(Entries from a dataset)
═══

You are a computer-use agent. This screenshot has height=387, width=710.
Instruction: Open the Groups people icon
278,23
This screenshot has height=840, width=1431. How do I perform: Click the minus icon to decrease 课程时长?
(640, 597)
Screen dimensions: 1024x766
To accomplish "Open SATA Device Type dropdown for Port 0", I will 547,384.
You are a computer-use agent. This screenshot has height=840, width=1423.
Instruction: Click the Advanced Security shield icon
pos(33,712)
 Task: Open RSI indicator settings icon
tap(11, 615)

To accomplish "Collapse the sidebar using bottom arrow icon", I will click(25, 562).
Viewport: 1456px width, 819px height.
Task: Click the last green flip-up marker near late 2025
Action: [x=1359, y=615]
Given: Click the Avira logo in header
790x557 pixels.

═══

* [EXERCISE REQUIREMENTS]: Could you render every line of the rows above as a JSON list of strings, one string per line, with blank lines left out?

* [RESULT OF THIS EXERCISE]:
[
  "You are a computer-use agent. This screenshot has height=387, width=710.",
  "Instruction: Open the Groups people icon",
  "278,23",
  "This screenshot has height=840, width=1431. How do I perform: Click the minus icon to decrease 课程时长?",
  "(640, 597)",
  "Screen dimensions: 1024x766",
  "To accomplish \"Open SATA Device Type dropdown for Port 0\", I will 547,384.",
  "You are a computer-use agent. This screenshot has height=840, width=1423.",
  "Instruction: Click the Advanced Security shield icon",
  "pos(33,712)",
  " Task: Open RSI indicator settings icon",
  "tap(11, 615)",
  "To accomplish \"Collapse the sidebar using bottom arrow icon\", I will click(25, 562).",
  "Viewport: 1456px width, 819px height.",
  "Task: Click the last green flip-up marker near late 2025",
  "Action: [x=1359, y=615]",
  "Given: Click the Avira logo in header",
  "790x557 pixels."
]